__Your objective__: Put each line of the data below into a Markdown table with the columns Row and Line, giving every line a row number and skipping blank lines.

(Collection entries)
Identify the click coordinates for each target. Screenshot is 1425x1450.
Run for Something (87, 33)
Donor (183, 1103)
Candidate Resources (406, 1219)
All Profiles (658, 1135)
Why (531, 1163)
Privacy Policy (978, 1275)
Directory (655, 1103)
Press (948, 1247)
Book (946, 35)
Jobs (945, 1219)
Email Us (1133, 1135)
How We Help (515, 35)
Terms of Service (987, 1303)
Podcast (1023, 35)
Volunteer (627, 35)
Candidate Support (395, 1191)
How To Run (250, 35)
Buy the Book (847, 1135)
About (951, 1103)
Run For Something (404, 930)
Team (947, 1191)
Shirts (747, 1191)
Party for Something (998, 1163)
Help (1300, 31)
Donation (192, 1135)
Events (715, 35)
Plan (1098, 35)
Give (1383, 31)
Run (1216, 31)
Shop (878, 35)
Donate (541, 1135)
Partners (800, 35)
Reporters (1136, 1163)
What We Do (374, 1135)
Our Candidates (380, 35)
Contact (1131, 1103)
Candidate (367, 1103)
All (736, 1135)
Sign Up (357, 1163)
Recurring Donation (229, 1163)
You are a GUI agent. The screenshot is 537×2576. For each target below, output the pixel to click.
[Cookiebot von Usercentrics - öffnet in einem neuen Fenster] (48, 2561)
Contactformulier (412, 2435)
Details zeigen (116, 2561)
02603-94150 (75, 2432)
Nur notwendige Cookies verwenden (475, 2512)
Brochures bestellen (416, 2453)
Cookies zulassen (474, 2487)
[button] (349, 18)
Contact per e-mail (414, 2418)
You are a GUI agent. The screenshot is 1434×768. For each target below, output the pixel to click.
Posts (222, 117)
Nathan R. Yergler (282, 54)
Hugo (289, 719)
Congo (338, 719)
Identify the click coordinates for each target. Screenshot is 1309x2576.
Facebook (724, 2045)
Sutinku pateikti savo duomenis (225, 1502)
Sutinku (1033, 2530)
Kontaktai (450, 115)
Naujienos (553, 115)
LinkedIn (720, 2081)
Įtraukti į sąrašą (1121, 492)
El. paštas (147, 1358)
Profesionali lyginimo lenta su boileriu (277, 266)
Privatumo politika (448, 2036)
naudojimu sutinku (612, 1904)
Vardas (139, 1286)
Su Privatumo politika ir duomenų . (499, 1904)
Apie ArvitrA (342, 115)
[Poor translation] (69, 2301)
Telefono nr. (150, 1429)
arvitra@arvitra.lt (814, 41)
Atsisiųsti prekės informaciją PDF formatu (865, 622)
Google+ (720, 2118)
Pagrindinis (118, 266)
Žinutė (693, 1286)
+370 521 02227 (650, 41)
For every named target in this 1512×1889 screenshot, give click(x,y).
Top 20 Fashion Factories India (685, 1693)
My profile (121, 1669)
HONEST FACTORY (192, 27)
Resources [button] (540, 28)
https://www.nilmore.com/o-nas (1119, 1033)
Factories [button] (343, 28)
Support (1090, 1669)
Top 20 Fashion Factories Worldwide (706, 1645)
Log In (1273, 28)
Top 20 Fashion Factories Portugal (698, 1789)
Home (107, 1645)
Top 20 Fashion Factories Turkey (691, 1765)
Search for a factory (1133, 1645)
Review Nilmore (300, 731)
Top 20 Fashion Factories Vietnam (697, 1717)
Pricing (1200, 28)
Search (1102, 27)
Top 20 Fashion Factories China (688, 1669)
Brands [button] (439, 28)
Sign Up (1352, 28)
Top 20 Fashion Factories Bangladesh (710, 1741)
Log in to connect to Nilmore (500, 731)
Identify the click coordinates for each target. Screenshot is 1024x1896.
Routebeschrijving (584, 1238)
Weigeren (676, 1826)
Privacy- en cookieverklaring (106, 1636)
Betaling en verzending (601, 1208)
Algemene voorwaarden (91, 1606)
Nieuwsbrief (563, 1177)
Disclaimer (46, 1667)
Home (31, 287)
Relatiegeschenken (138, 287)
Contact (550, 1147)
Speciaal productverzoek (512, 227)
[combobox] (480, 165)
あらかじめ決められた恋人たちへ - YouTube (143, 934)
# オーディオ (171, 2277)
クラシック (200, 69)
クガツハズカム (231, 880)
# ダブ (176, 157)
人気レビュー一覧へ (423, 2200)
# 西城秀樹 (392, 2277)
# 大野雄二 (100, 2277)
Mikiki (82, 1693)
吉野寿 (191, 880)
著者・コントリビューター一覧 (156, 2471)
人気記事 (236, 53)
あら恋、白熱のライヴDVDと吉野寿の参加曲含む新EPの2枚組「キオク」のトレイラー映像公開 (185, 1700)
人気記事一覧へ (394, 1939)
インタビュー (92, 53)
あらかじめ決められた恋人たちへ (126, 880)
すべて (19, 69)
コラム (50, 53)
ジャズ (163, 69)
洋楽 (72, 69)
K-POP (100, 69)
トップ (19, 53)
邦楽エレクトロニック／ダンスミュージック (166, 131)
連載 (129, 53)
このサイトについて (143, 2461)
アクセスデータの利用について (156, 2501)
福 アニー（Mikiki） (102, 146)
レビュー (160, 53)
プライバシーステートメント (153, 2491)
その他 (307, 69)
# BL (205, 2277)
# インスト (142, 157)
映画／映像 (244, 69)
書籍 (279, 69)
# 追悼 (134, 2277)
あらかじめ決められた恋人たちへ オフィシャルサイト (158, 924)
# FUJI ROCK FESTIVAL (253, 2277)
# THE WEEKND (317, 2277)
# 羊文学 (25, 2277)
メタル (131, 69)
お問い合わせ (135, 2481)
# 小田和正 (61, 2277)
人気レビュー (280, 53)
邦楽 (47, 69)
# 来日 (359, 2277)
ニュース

__Expected answer__:
| Row | Line |
|---|---|
| 1 | Identify the click coordinates for each target. Screenshot is 1425x1450. |
| 2 | Run for Something (87, 33) |
| 3 | Donor (183, 1103) |
| 4 | Candidate Resources (406, 1219) |
| 5 | All Profiles (658, 1135) |
| 6 | Why (531, 1163) |
| 7 | Privacy Policy (978, 1275) |
| 8 | Directory (655, 1103) |
| 9 | Press (948, 1247) |
| 10 | Book (946, 35) |
| 11 | Jobs (945, 1219) |
| 12 | Email Us (1133, 1135) |
| 13 | How We Help (515, 35) |
| 14 | Terms of Service (987, 1303) |
| 15 | Podcast (1023, 35) |
| 16 | Volunteer (627, 35) |
| 17 | Candidate Support (395, 1191) |
| 18 | How To Run (250, 35) |
| 19 | Buy the Book (847, 1135) |
| 20 | About (951, 1103) |
| 21 | Run For Something (404, 930) |
| 22 | Team (947, 1191) |
| 23 | Shirts (747, 1191) |
| 24 | Party for Something (998, 1163) |
| 25 | Help (1300, 31) |
| 26 | Donation (192, 1135) |
| 27 | Events (715, 35) |
| 28 | Plan (1098, 35) |
| 29 | Give (1383, 31) |
| 30 | Run (1216, 31) |
| 31 | Shop (878, 35) |
| 32 | Donate (541, 1135) |
| 33 | Partners (800, 35) |
| 34 | Reporters (1136, 1163) |
| 35 | What We Do (374, 1135) |
| 36 | Our Candidates (380, 35) |
| 37 | Contact (1131, 1103) |
| 38 | Candidate (367, 1103) |
| 39 | All (736, 1135) |
| 40 | Sign Up (357, 1163) |
| 41 | Recurring Donation (229, 1163) |
| 42 | You are a GUI agent. The screenshot is 537×2576. For each target below, output the pixel to click. |
| 43 | [Cookiebot von Usercentrics - öffnet in einem neuen Fenster] (48, 2561) |
| 44 | Contactformulier (412, 2435) |
| 45 | Details zeigen (116, 2561) |
| 46 | 02603-94150 (75, 2432) |
| 47 | Nur notwendige Cookies verwenden (475, 2512) |
| 48 | Brochures bestellen (416, 2453) |
| 49 | Cookies zulassen (474, 2487) |
| 50 | [button] (349, 18) |
| 51 | Contact per e-mail (414, 2418) |
| 52 | You are a GUI agent. The screenshot is 1434×768. For each target below, output the pixel to click. |
| 53 | Posts (222, 117) |
| 54 | Nathan R. Yergler (282, 54) |
| 55 | Hugo (289, 719) |
| 56 | Congo (338, 719) |
| 57 | Identify the click coordinates for each target. Screenshot is 1309x2576. |
| 58 | Facebook (724, 2045) |
| 59 | Sutinku pateikti savo duomenis (225, 1502) |
| 60 | Sutinku (1033, 2530) |
| 61 | Kontaktai (450, 115) |
| 62 | Naujienos (553, 115) |
| 63 | LinkedIn (720, 2081) |
| 64 | Įtraukti į sąrašą (1121, 492) |
| 65 | El. paštas (147, 1358) |
| 66 | Profesionali lyginimo lenta su boileriu (277, 266) |
| 67 | Privatumo politika (448, 2036) |
| 68 | naudojimu sutinku (612, 1904) |
| 69 | Vardas (139, 1286) |
| 70 | Su Privatumo politika ir duomenų . (499, 1904) |
| 71 | Apie ArvitrA (342, 115) |
| 72 | [Poor translation] (69, 2301) |
| 73 | Telefono nr. (150, 1429) |
| 74 | arvitra@arvitra.lt (814, 41) |
| 75 | Atsisiųsti prekės informaciją PDF formatu (865, 622) |
| 76 | Google+ (720, 2118) |
| 77 | Pagrindinis (118, 266) |
| 78 | Žinutė (693, 1286) |
| 79 | +370 521 02227 (650, 41) |
| 80 | For every named target in this 1512×1889 screenshot, give click(x,y). |
| 81 | Top 20 Fashion Factories India (685, 1693) |
| 82 | My profile (121, 1669) |
| 83 | HONEST FACTORY (192, 27) |
| 84 | Resources [button] (540, 28) |
| 85 | https://www.nilmore.com/o-nas (1119, 1033) |
| 86 | Factories [button] (343, 28) |
| 87 | Support (1090, 1669) |
| 88 | Top 20 Fashion Factories Worldwide (706, 1645) |
| 89 | Log In (1273, 28) |
| 90 | Top 20 Fashion Factories Portugal (698, 1789) |
| 91 | Home (107, 1645) |
| 92 | Top 20 Fashion Factories Turkey (691, 1765) |
| 93 | Search for a factory (1133, 1645) |
| 94 | Review Nilmore (300, 731) |
| 95 | Top 20 Fashion Factories Vietnam (697, 1717) |
| 96 | Pricing (1200, 28) |
| 97 | Search (1102, 27) |
| 98 | Top 20 Fashion Factories China (688, 1669) |
| 99 | Brands [button] (439, 28) |
| 100 | Sign Up (1352, 28) |
| 101 | Top 20 Fashion Factories Bangladesh (710, 1741) |
| 102 | Log in to connect to Nilmore (500, 731) |
| 103 | Identify the click coordinates for each target. Screenshot is 1024x1896. |
| 104 | Routebeschrijving (584, 1238) |
| 105 | Weigeren (676, 1826) |
| 106 | Privacy- en cookieverklaring (106, 1636) |
| 107 | Betaling en verzending (601, 1208) |
| 108 | Algemene voorwaarden (91, 1606) |
| 109 | Nieuwsbrief (563, 1177) |
| 110 | Disclaimer (46, 1667) |
| 111 | Home (31, 287) |
| 112 | Relatiegeschenken (138, 287) |
| 113 | Contact (550, 1147) |
| 114 | Speciaal productverzoek (512, 227) |
| 115 | [combobox] (480, 165) |
| 116 | あらかじめ決められた恋人たちへ - YouTube (143, 934) |
| 117 | # オーディオ (171, 2277) |
| 118 | クラシック (200, 69) |
| 119 | クガツハズカム (231, 880) |
| 120 | # ダブ (176, 157) |
| 121 | 人気レビュー一覧へ (423, 2200) |
| 122 | # 西城秀樹 (392, 2277) |
| 123 | # 大野雄二 (100, 2277) |
| 124 | Mikiki (82, 1693) |
| 125 | 吉野寿 (191, 880) |
| 126 | 著者・コントリビューター一覧 (156, 2471) |
| 127 | 人気記事 (236, 53) |
| 128 | あら恋、白熱のライヴDVDと吉野寿の参加曲含む新EPの2枚組「キオク」のトレイラー映像公開 (185, 1700) |
| 129 | 人気記事一覧へ (394, 1939) |
| 130 | インタビュー (92, 53) |
| 131 | あらかじめ決められた恋人たちへ (126, 880) |
| 132 | すべて (19, 69) |
| 133 | コラム (50, 53) |
| 134 | ジャズ (163, 69) |
| 135 | 洋楽 (72, 69) |
| 136 | K-POP (100, 69) |
| 137 | トップ (19, 53) |
| 138 | 邦楽エレクトロニック／ダンスミュージック (166, 131) |
| 139 | 連載 (129, 53) |
| 140 | このサイトについて (143, 2461) |
| 141 | アクセスデータの利用について (156, 2501) |
| 142 | 福 アニー（Mikiki） (102, 146) |
| 143 | レビュー (160, 53) |
| 144 | プライバシーステートメント (153, 2491) |
| 145 | その他 (307, 69) |
| 146 | # BL (205, 2277) |
| 147 | # インスト (142, 157) |
| 148 | 映画／映像 (244, 69) |
| 149 | 書籍 (279, 69) |
| 150 | # 追悼 (134, 2277) |
| 151 | あらかじめ決められた恋人たちへ オフィシャルサイト (158, 924) |
| 152 | # FUJI ROCK FESTIVAL (253, 2277) |
| 153 | # THE WEEKND (317, 2277) |
| 154 | # 羊文学 (25, 2277) |
| 155 | メタル (131, 69) |
| 156 | お問い合わせ (135, 2481) |
| 157 | # 小田和正 (61, 2277) |
| 158 | 人気レビュー (280, 53) |
| 159 | 邦楽 (47, 69) |
| 160 | # 来日 (359, 2277) |
| 161 | ニュース |